Limitations and future directions

No in-depth speech and language assessments were performed in the preoperative phase and after the 6 week follow-up period. No preoperative assessments were carried out because the presence of obstructive hydrocephalus required immediate surgical intervention. Longer-term postoperative assessments were missing due to referral to another hospital, time-consuming treatment plans and regrowth of the tumor. No motor scales were formally conducted but a close clinical neurological follow-up was performed. The use of functional neuroimaging might enable to further unravel the direct or indirect role of the cerebellum in motor speech planning.

Conclusion

CMS consists of a constellation of neuropsychiatric, neuropsychological and neurogenic speech and language deficits. It is most commonly observed in children after posterior fossa tumor surgery. The most prominent feature of CMS is mutism, which generally starts after a few days after the operation, has a limited duration and is typically followed by motor speech deficits. On the pathophysiolgical level the complex range of symptoms unambiguously reflects crucial involvement of the cerebellum and the cerebro-cerebellar pathways in disrupted cognitive and affective processes. However, the core speech characteristics of CMS and the exact role of the cerebellum in motor speech planning versus execution are still unclear.

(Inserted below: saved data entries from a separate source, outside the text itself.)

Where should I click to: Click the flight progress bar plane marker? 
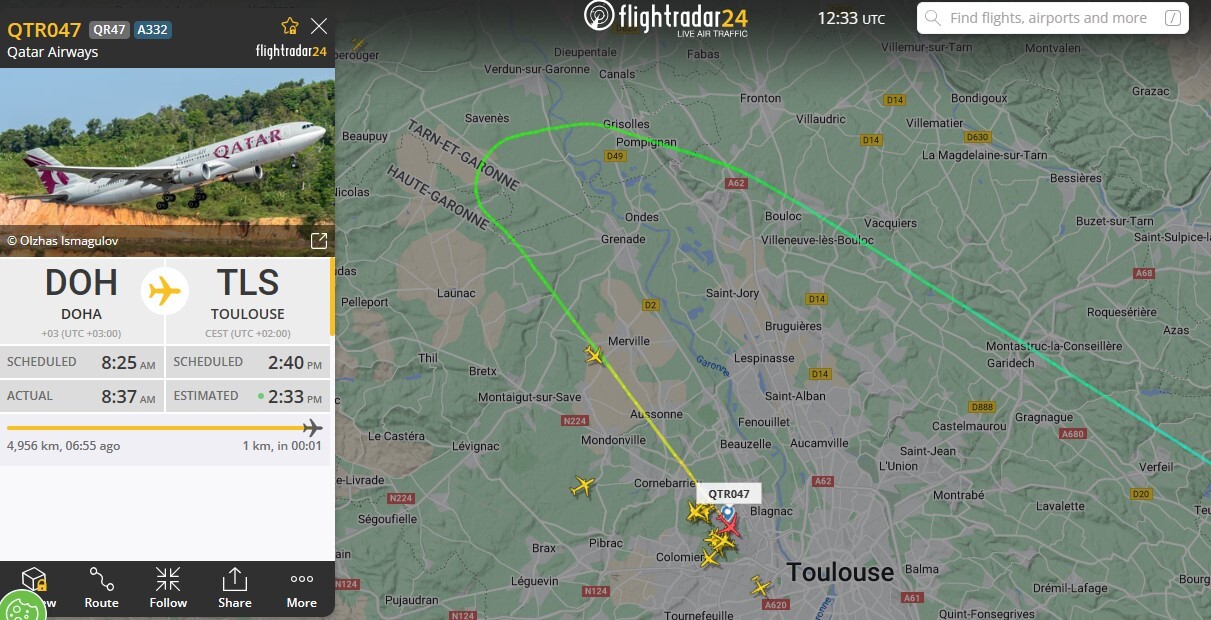click(313, 428)
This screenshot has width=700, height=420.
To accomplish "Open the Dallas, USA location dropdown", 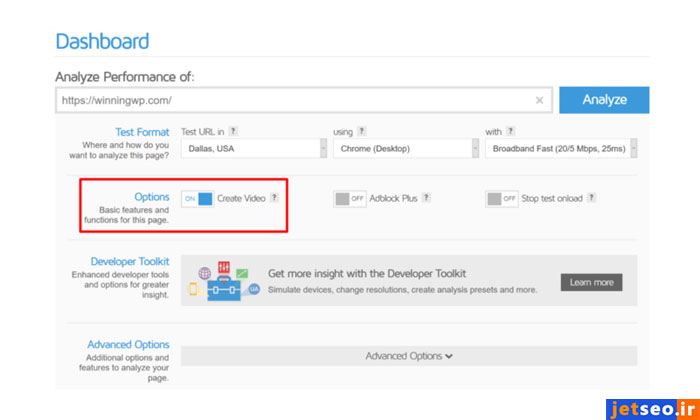I will point(253,149).
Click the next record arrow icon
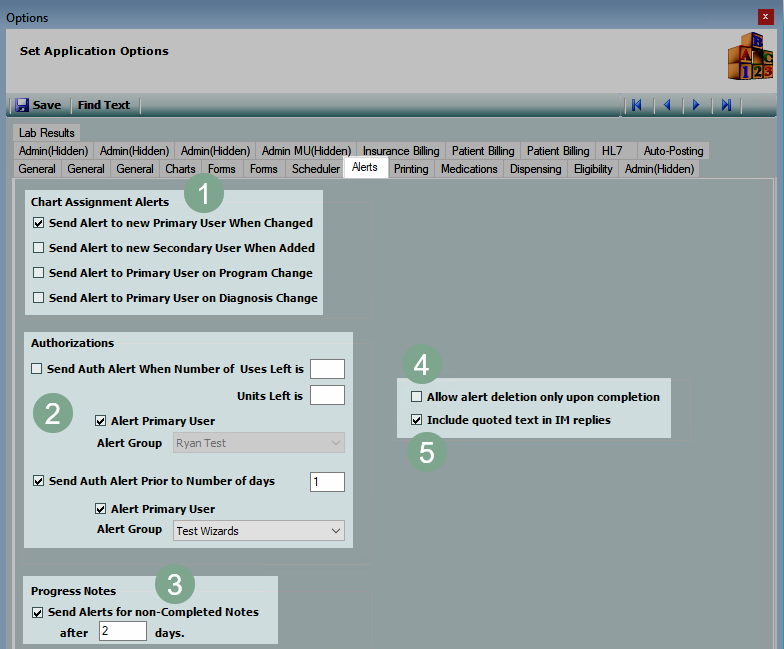784x649 pixels. tap(696, 105)
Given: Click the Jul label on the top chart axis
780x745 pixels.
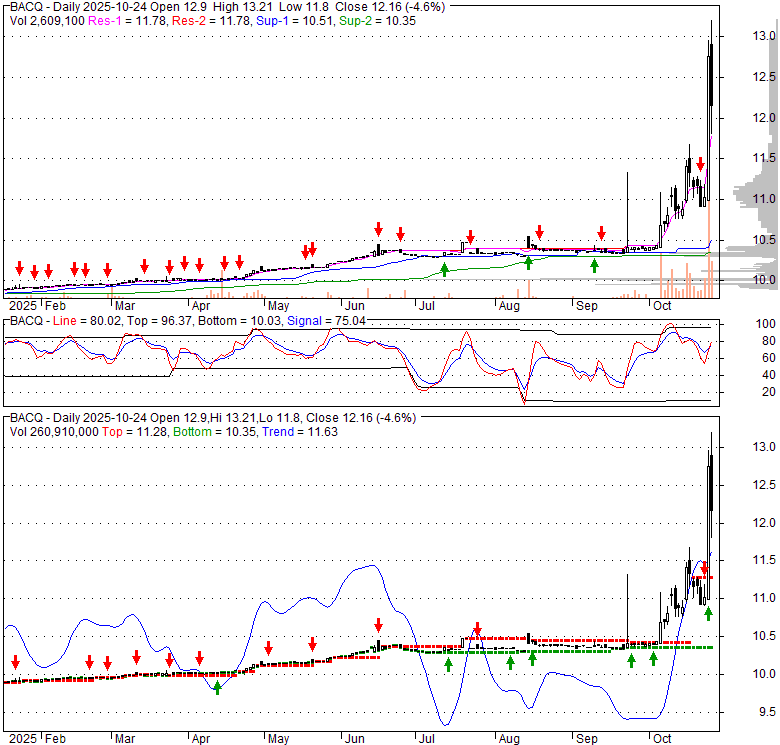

In this article, a detailed description is provided of the motor speech and language deficits following posterior fossa tumor surgery in a 12-year-old right-handed boy. In-depth analyses of motor speech production revealed features consistent with a diagnosis of AoS while ataxic dysarthria was absent. Future research is needed to confirm these findings and to explore the precise role of the cerebellum in motor speech planning processes.